## WHAT TO PRODUCE
For this exercise, please find the lines in the entries that include the word "named" and copy them.

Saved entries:
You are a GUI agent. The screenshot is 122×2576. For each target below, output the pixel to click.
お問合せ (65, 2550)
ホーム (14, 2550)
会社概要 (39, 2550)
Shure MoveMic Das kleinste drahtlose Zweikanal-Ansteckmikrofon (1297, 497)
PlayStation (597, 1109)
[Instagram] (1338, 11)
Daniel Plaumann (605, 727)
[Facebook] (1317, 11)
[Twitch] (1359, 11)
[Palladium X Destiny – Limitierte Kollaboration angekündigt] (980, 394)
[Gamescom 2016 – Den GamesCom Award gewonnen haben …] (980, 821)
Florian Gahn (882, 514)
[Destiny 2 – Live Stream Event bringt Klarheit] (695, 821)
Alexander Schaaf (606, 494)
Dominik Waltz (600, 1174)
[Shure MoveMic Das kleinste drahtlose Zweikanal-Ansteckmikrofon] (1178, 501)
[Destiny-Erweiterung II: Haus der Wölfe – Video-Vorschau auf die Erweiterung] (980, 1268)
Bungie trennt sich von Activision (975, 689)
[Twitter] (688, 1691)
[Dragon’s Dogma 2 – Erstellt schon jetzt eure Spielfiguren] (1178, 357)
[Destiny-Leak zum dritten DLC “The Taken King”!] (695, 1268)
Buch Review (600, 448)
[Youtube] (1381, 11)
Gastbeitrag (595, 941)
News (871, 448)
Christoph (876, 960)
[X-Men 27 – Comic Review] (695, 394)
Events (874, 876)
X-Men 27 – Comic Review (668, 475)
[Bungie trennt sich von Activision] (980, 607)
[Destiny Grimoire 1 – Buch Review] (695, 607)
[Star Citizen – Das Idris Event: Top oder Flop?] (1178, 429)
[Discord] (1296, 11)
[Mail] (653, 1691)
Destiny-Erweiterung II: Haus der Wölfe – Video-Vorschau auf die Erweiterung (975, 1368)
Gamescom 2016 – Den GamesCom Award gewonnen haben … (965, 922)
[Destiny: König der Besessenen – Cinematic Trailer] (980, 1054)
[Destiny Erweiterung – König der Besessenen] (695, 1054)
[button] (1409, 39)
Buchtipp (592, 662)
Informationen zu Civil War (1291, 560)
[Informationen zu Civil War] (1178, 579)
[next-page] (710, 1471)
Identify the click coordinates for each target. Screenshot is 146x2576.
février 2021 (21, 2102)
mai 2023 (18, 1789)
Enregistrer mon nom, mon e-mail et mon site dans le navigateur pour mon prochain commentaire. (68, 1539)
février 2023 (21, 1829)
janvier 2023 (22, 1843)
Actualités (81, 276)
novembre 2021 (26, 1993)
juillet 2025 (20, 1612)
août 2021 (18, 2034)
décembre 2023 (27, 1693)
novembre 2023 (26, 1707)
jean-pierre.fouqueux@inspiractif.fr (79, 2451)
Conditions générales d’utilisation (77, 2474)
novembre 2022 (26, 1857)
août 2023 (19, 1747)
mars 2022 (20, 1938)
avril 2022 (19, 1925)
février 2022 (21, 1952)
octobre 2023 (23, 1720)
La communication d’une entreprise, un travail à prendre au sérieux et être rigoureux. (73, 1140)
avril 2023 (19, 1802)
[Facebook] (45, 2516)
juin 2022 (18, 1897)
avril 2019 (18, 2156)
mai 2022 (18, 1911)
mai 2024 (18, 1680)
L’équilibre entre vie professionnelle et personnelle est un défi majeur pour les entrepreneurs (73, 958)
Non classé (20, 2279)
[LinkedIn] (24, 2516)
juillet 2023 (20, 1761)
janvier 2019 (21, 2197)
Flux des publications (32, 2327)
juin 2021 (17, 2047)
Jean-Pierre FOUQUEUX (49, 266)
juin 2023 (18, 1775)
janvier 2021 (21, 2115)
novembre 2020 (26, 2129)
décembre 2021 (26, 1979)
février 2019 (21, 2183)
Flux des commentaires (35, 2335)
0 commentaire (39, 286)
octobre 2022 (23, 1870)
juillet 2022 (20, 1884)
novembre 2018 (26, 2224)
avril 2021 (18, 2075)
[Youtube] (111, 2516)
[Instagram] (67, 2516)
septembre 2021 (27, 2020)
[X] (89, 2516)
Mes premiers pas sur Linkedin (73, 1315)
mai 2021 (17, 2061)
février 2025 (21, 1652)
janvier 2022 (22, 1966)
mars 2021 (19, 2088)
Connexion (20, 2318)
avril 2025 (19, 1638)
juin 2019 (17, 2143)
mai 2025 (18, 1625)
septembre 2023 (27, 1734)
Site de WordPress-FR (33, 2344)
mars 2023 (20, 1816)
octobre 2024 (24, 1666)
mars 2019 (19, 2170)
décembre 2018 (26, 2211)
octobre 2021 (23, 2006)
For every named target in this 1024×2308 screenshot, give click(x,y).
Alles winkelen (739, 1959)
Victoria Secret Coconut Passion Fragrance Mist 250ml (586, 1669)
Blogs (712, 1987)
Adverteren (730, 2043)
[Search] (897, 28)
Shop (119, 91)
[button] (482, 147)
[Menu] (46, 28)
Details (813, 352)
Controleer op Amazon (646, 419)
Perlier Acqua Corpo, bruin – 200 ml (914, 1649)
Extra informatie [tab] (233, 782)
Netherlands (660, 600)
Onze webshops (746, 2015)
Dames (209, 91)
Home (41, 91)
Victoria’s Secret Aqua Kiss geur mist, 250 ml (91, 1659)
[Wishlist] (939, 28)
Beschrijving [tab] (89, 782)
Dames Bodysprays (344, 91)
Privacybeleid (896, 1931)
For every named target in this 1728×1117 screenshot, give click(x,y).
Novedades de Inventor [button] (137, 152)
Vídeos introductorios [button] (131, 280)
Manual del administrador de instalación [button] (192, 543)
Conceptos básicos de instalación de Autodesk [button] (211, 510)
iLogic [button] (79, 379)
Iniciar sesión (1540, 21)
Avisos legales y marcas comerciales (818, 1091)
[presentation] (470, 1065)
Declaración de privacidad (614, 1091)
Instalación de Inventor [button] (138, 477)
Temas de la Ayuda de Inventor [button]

## ANSWER BOX
For every named target in this 1024×2308 screenshot, give click(x,y).
For every named target in this 1728×1117 screenshot, give click(x,y).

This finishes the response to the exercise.